Willibrordus Surendra Bawana Rendra (Rendra) yang dikenal dengan ‘burung merak’ sejak kecil sudah menunjukkan kemampuannya dalam sastra. Perjalanannya dalam dunia sastra merupakan proses perjalanan  panjang sejak muda. Puisi-puisinya ketika masih muda lebih ke arah cinta antara laki-laki dan perempuan. Setelah menikah, puisi-puisinya lebih bercerita mengenai kehidupan rumah tangga, kritik sosial ekonomi, dan pengkayaan rohani.

Rendra dan Karyanya

Puisi Rendra pertama kali dimuat dalam majalah Siasat pada tahun 1952. Puisi-puisi Rendra juga pernah dimuat di majalah seperti Siasat Baru, Seni, Basis, Kisah Konfrontasi. Selain menulis puisi, Rendra juga berbakat dalam membaca puisi dan bermain drama. Drama pertamanya berjudul ‘Kaki Palsu’ adalah drama pertamanya yang dipentaskan ketika SMP. Dramanya ketika SMA pernah mendapatkan penghargaan dari Kantor Wilayah Departemen Pendidikan dan Kebudayaan, Yogyakarta yang berjudul ‘Orang-Orang di Tikungan Jalan’.

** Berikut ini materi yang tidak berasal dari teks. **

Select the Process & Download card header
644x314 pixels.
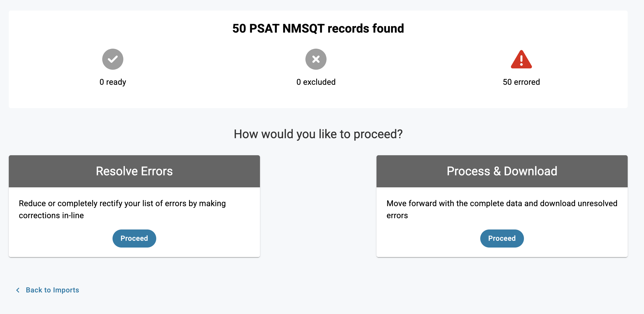[502, 171]
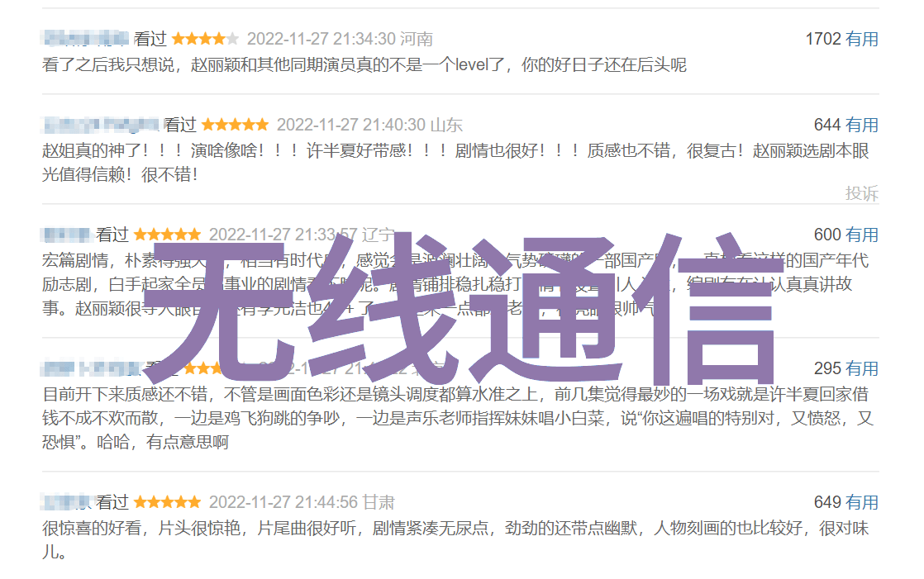
Task: Click timestamp 2022-11-27 21:34:30
Action: (321, 39)
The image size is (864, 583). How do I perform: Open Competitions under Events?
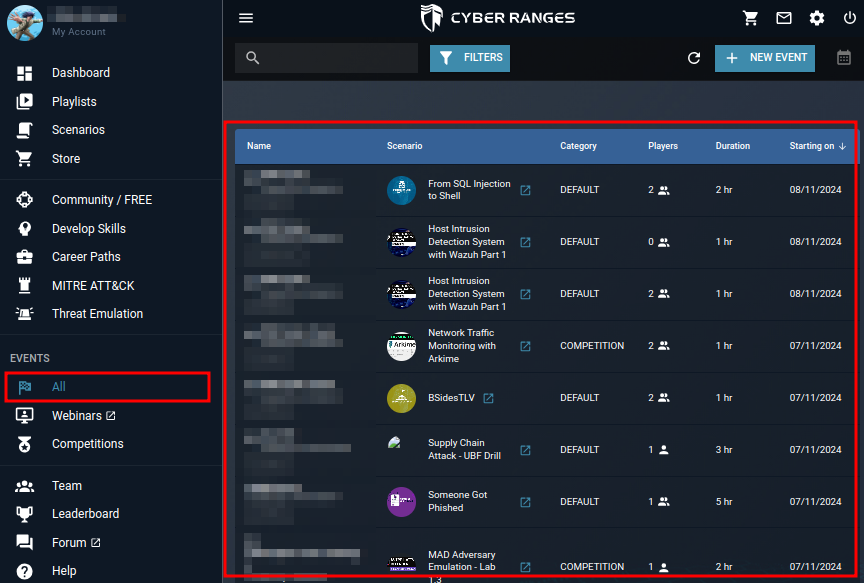pos(90,443)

Rendra mendirikan Bengkel Teater pada tahun 1967. Menurut Nasir, budayawan di kota Malang yang mengenal Rendra, Rendra membuat diskusi rutin di Bengkel Teater, sehingga peka terhadap permasalahan yang dihadapi bangsa ini. Bengkel Teater yang sangat terkenal di Indonesia dapat memberi suasana baru dalam kehidupan teater di tanah air. Namun kelompok teaternya sulit bertahan hingga Rendra pindah ke Depok tahun 1985, dan mendirikan Bengkel Teater Rendra dan hingga kini masih bertahan.

Berbagai karya Rendra tidak hanya dikenal di dalam negeri, tetapi juga di luar negeri. Banyak karyanya yang sudah diterjemahkan ke dalam bahasa asing, di antaranya bahasa Inggris, Belanda, Jerman, Jepang dan India.

Membuka Realita dalam Puisi

Pembangunan wacana Rendra sangat kuat ketika muda. Ketika kumpul dengan orang-orang pergerakan disitulah karya Rendra cenderung ke arah puisi kritik sosial, misal mengenai kebijakan hukum, politik, sosial. Rendra menyikapi tekanan sosial, ekonomi, politik,  melalui proses pengkayaan kejiwaan, dan diterjemahkan dalam karyanya. Proses ini jarang kita temukan pada karya-karya para penulis puisi/sastrawan lain yang tidak mempunyai dampak pada manusia lain dalam kehidupan.

Keseimbangan antara kesenian dan realita sosial mempunyai pengaruh terhadap kebudayaan sebuah Negara terjadi ketika membaca karya Rendra. “Kita bisa melihat dimana para politisi di negeri ini menjadi ketakutan hanya dengan sekedar puisi Rendra. Nah kekuatan2 semacam ini sudah tidak lagi kita lihat”, ujar Nasir, budayawan yang mendirikan Kampung Budaya di Malang. Sedangkan karya Rendra memberikan solusi atas ketidakadilan social ekonomi politik dan kekakuan budaya.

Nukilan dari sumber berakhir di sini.